To do -
Every line in the data below that has the word "will" should be returned.

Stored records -
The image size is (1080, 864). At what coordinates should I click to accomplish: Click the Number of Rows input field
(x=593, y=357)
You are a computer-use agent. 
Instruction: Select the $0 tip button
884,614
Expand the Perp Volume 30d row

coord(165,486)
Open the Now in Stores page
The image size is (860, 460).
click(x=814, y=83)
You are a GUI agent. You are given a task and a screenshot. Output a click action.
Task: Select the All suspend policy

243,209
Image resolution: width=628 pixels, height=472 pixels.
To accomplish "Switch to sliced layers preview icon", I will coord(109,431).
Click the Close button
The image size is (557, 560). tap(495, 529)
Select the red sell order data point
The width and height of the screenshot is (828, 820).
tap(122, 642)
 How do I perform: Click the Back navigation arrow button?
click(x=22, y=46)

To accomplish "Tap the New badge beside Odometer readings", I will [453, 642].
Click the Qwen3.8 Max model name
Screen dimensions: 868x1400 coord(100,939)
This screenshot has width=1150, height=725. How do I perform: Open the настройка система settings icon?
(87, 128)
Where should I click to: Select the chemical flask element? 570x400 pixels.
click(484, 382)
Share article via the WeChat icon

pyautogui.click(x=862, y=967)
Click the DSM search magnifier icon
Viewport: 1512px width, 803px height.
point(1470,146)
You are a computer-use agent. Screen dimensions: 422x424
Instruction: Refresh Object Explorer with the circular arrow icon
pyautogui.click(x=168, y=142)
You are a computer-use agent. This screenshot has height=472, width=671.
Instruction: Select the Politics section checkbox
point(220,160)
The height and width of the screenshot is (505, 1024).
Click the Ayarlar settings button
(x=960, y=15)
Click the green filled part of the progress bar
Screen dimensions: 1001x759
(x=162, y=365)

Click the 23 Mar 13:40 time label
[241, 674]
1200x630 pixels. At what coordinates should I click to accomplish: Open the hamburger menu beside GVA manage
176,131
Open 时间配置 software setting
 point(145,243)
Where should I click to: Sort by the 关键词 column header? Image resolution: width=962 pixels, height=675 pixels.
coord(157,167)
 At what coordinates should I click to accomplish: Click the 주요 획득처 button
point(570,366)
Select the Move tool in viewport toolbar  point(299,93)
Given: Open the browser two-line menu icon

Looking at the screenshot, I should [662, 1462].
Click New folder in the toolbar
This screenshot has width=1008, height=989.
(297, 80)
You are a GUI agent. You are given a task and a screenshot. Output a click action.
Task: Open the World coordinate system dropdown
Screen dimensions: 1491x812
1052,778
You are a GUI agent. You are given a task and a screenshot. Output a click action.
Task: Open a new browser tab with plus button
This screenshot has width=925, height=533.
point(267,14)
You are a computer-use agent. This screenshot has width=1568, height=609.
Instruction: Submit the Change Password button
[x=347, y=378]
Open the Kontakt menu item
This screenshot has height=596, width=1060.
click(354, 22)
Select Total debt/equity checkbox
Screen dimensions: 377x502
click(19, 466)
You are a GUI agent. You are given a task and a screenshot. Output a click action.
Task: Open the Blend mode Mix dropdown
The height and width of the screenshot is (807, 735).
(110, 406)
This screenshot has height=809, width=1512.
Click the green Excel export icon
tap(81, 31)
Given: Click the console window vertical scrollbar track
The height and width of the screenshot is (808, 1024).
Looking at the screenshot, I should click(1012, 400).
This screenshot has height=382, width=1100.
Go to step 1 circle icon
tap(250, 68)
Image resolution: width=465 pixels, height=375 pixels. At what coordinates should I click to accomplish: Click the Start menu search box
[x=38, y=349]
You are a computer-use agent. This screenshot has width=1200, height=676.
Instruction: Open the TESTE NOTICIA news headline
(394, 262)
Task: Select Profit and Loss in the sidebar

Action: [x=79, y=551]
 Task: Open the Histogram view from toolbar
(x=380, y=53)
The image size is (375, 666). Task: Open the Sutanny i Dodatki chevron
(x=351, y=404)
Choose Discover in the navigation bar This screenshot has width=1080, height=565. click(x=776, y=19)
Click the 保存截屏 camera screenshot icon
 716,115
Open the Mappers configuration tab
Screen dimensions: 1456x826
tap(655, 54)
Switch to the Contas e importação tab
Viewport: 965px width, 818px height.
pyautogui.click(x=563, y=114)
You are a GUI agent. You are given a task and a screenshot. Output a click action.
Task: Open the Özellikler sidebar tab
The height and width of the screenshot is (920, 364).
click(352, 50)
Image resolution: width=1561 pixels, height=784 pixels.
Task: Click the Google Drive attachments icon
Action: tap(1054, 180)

Solution for this task -
To accomplish "Switch to sliced layers preview icon", I will coord(109,431).
To accomplish "Tap the New badge beside Odometer readings", I will [453, 642].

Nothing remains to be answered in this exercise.